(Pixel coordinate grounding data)
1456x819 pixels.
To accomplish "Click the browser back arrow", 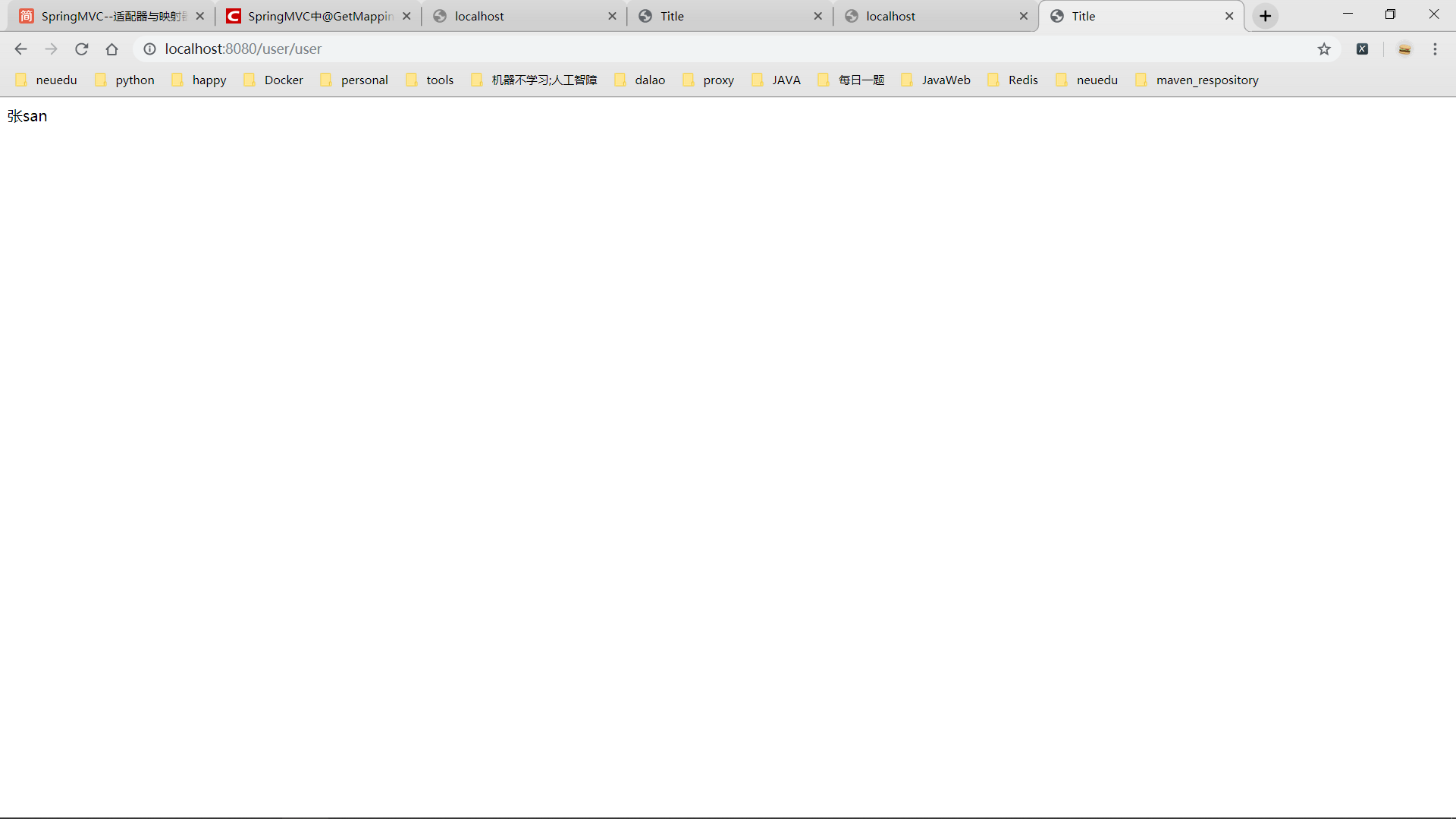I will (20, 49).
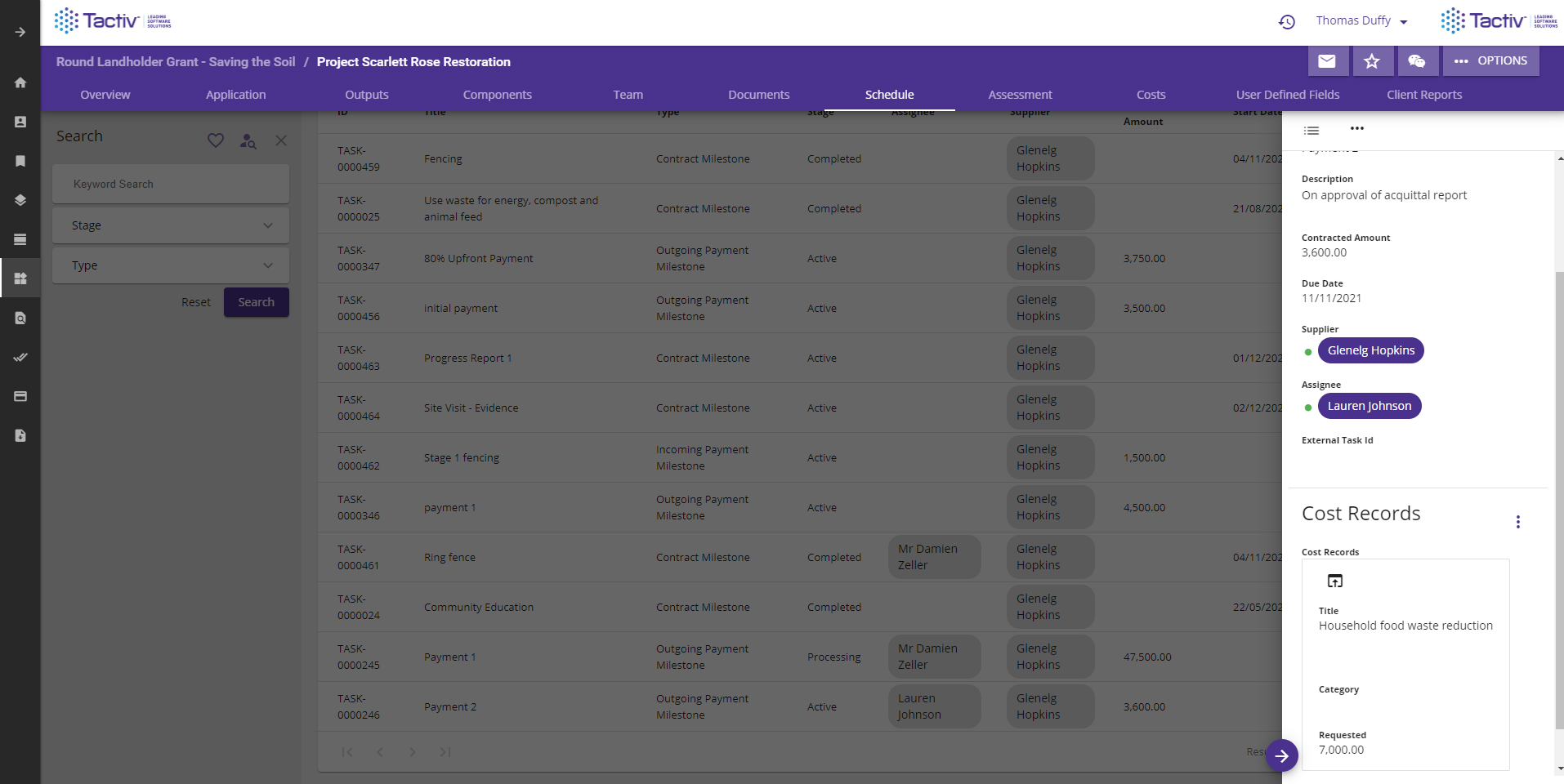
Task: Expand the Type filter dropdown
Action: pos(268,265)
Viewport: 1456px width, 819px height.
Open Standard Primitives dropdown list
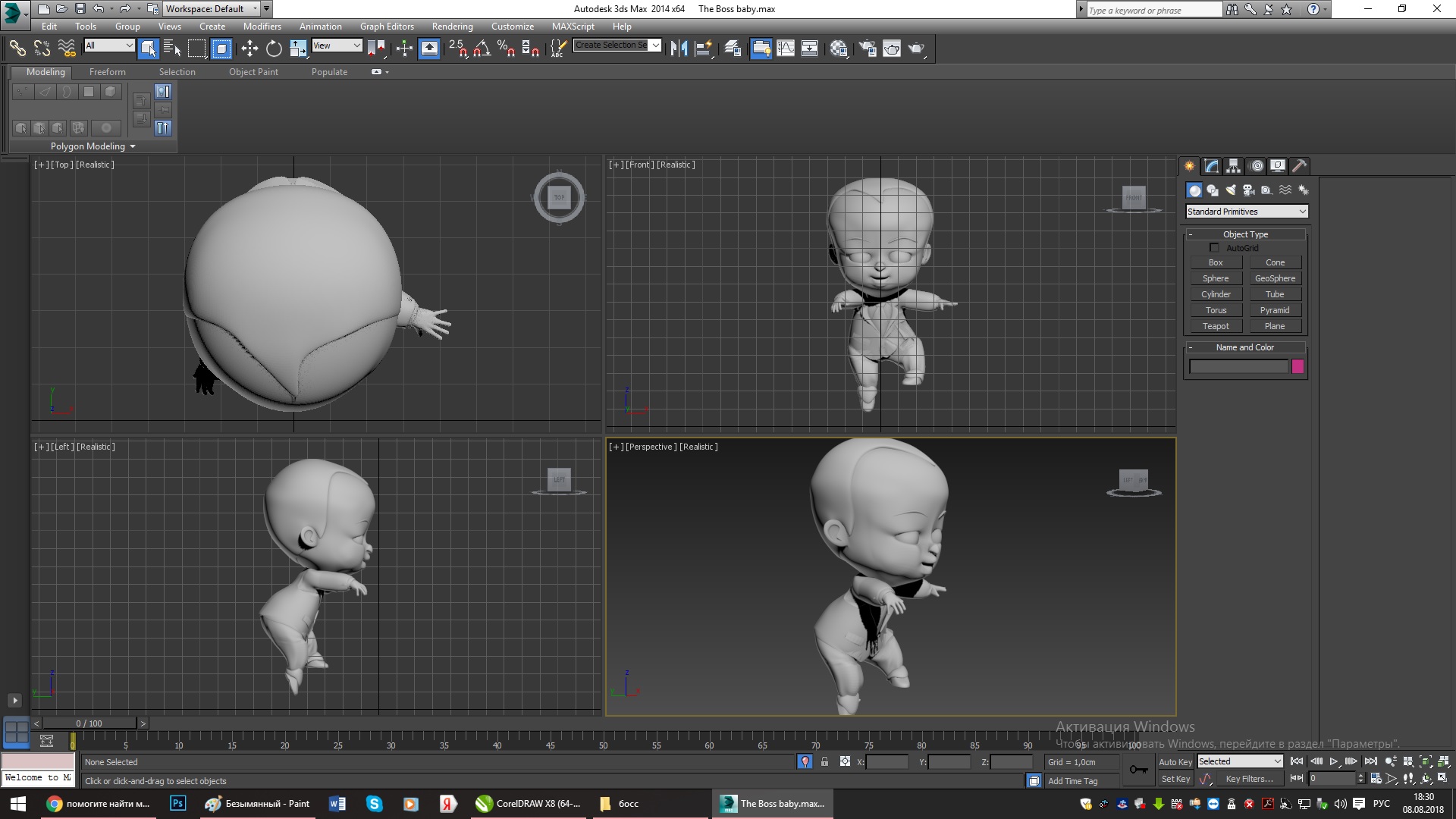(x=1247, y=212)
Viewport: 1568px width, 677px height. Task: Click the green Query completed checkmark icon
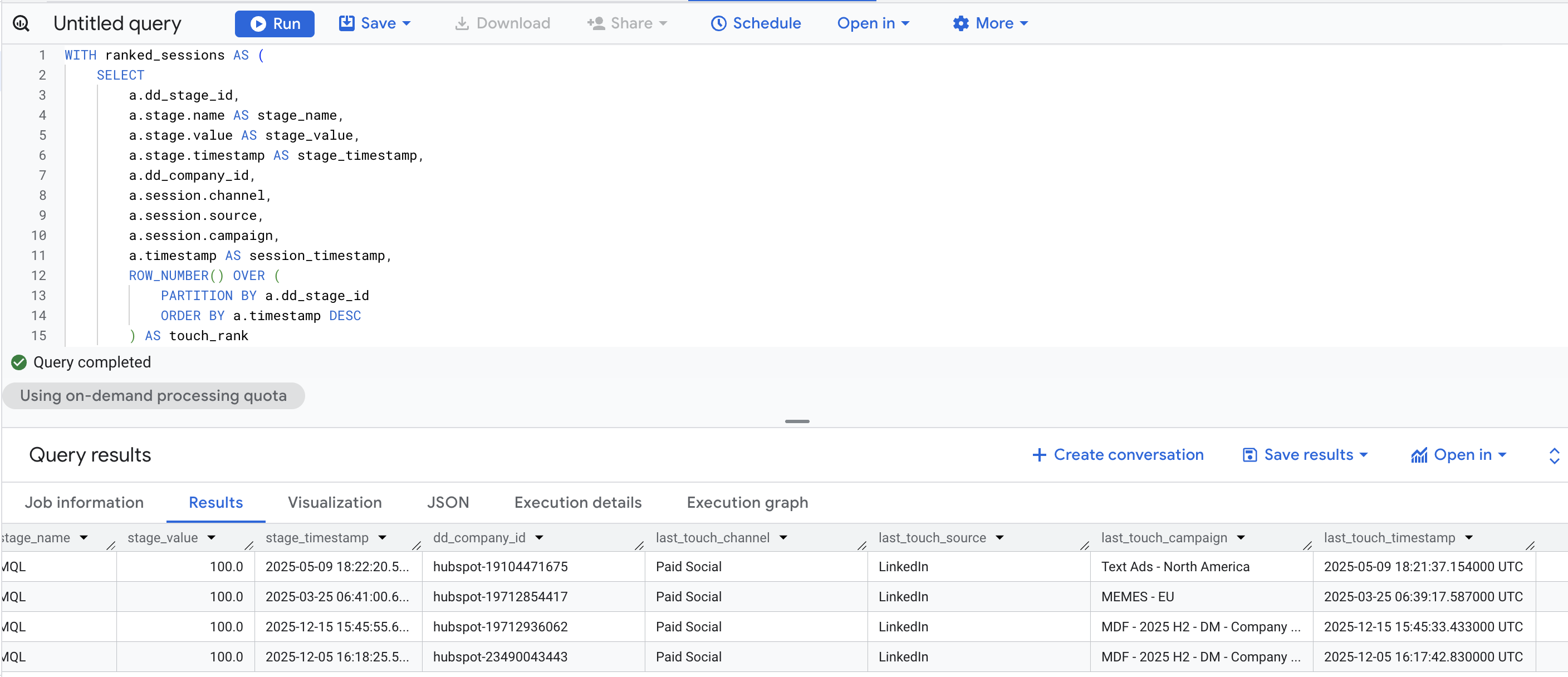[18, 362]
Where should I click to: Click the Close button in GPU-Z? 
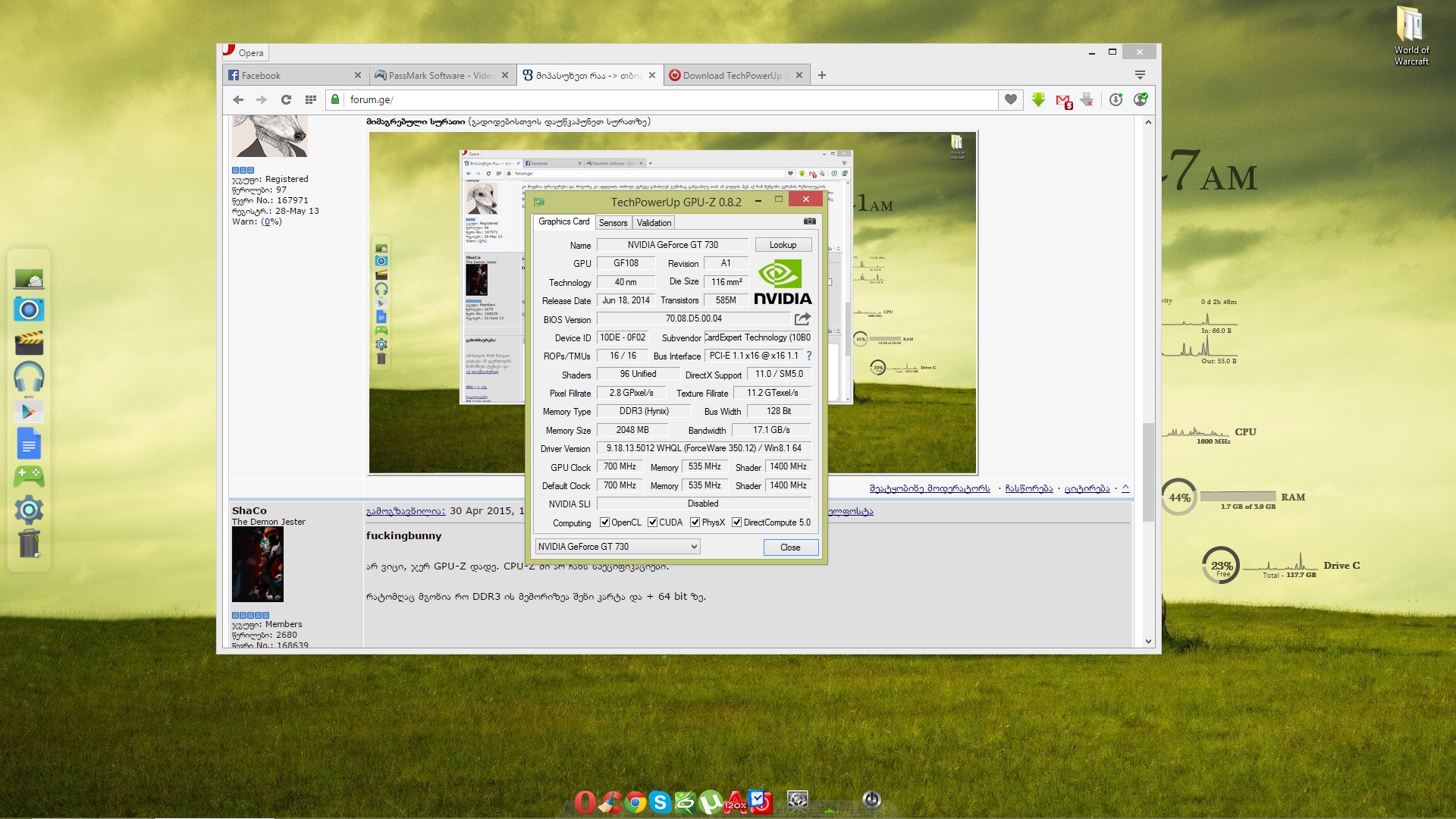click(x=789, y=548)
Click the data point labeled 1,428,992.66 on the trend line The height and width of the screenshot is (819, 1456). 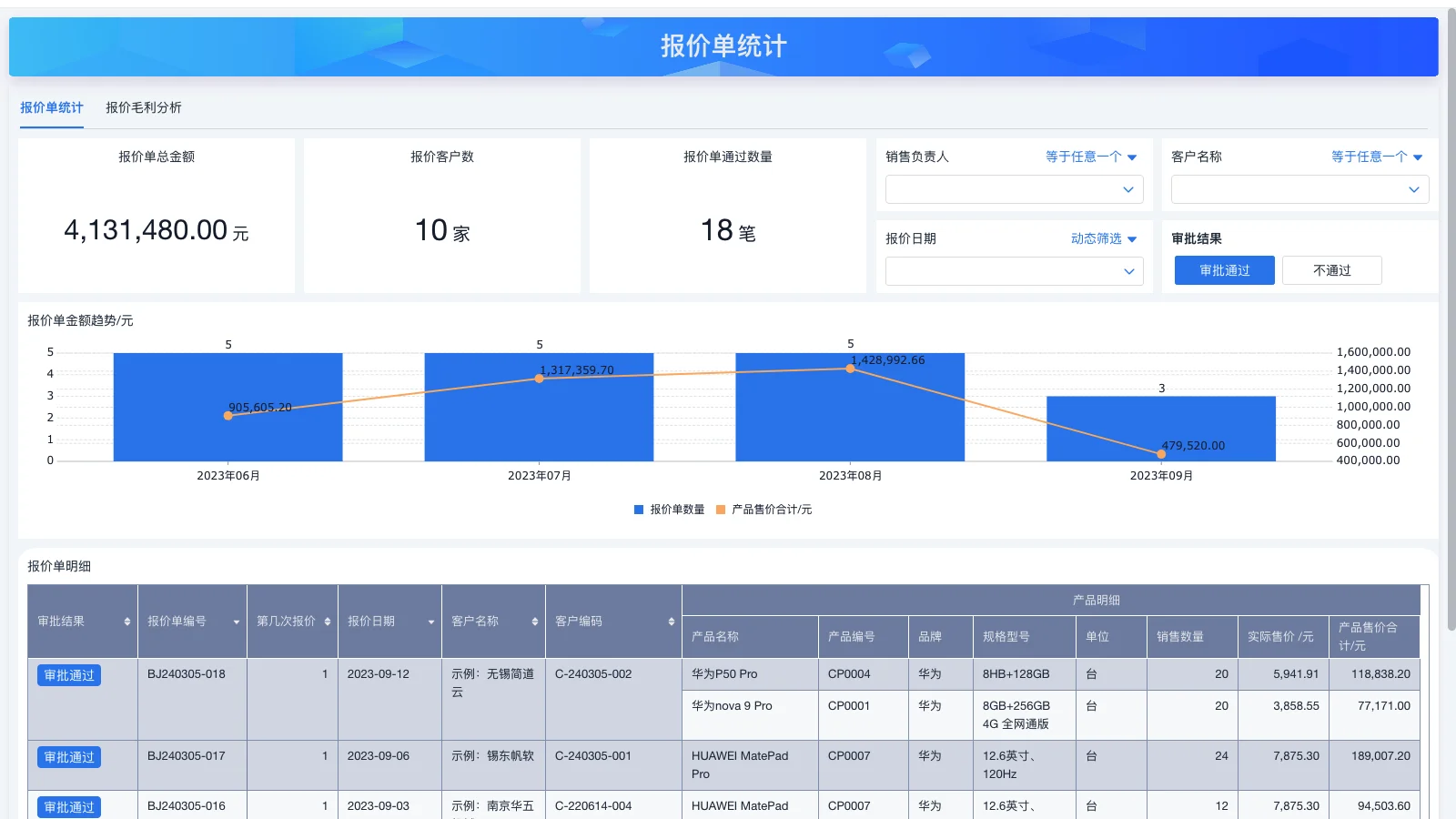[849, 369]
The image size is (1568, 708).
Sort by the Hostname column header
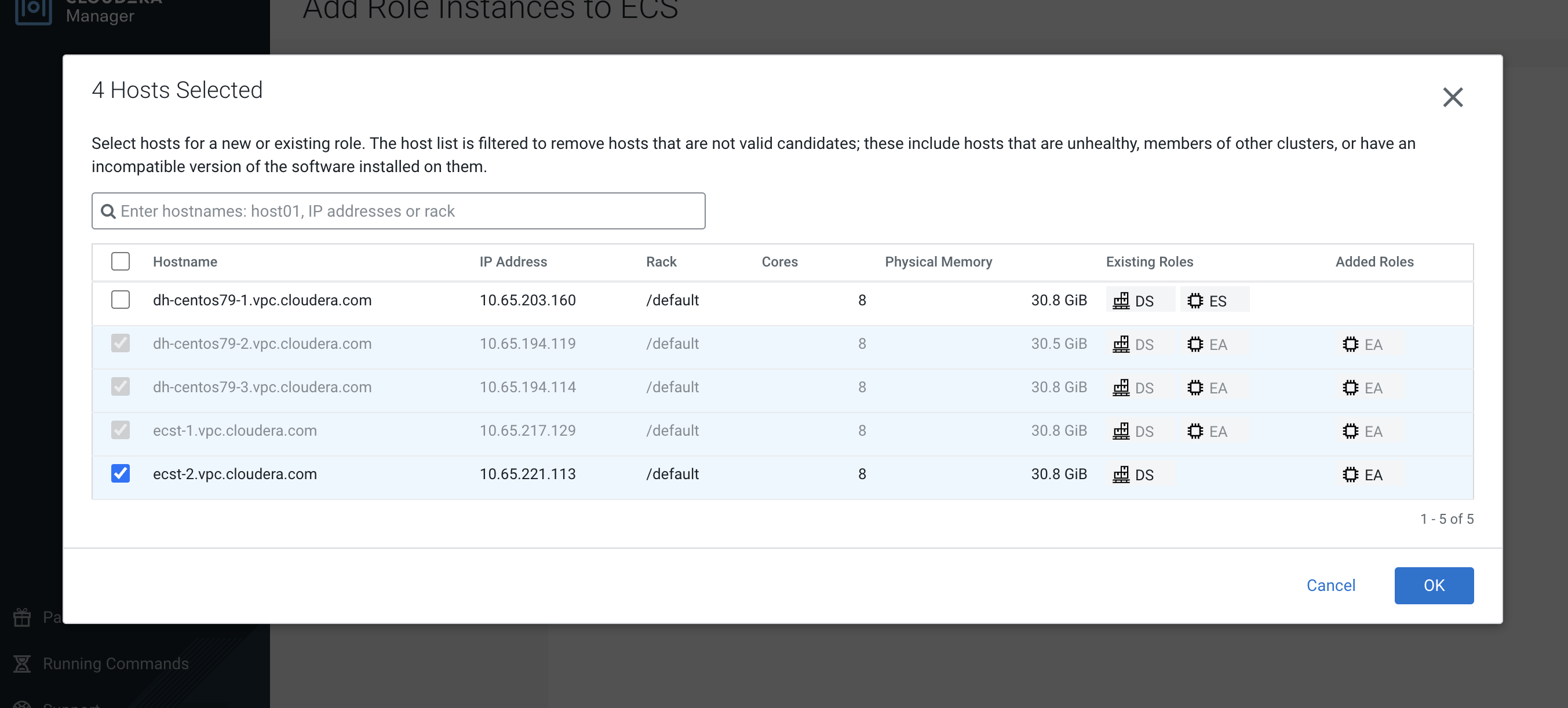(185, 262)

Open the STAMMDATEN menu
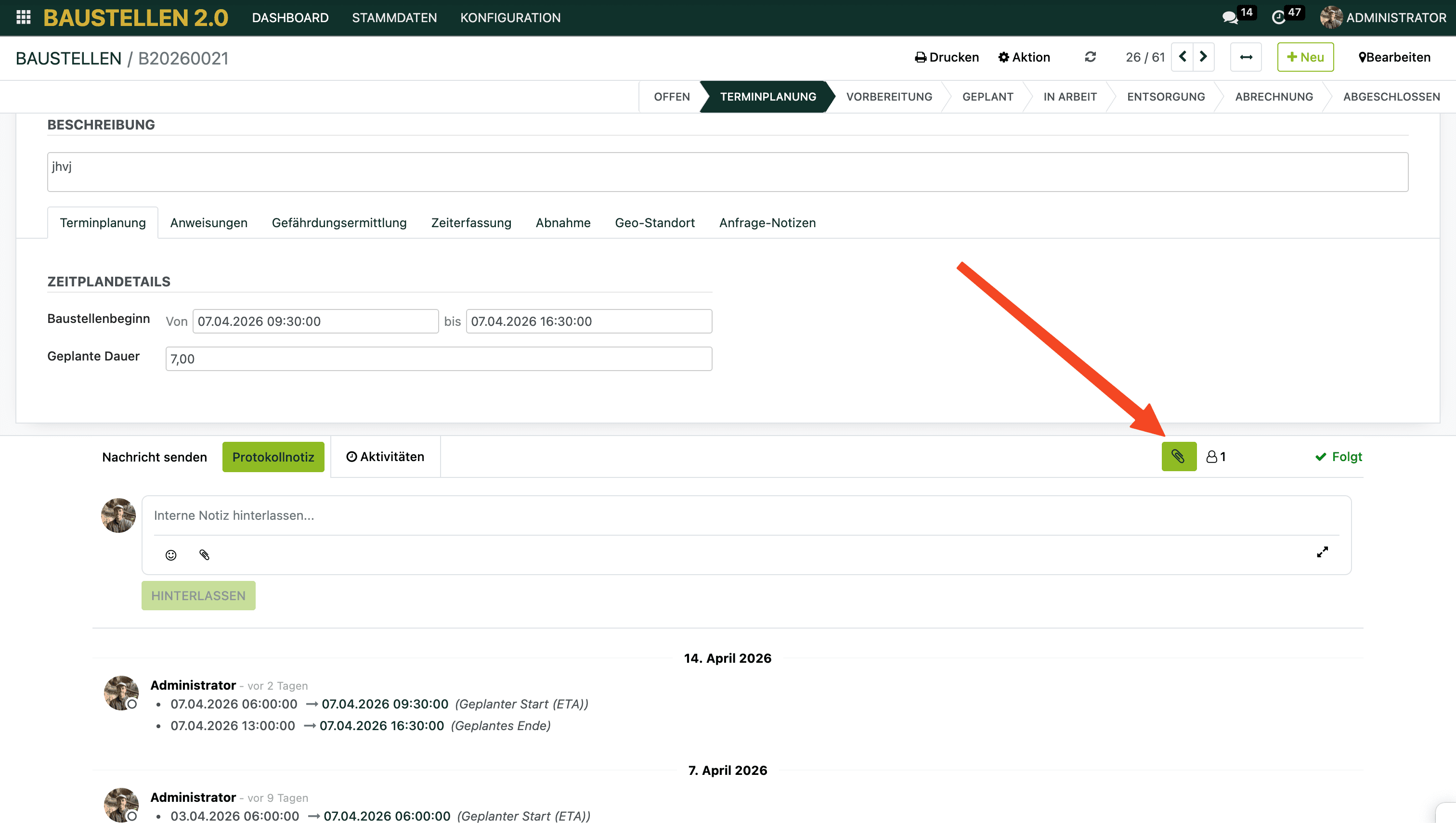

WORK REQUEST ::
Starting at the line that contains "Sort by the Hostname column header", return every line through the end of the records above exactly as written, and return no pictures.

OUTPUT ::
Sort by the Hostname column header
(185, 262)

Open the STAMMDATEN menu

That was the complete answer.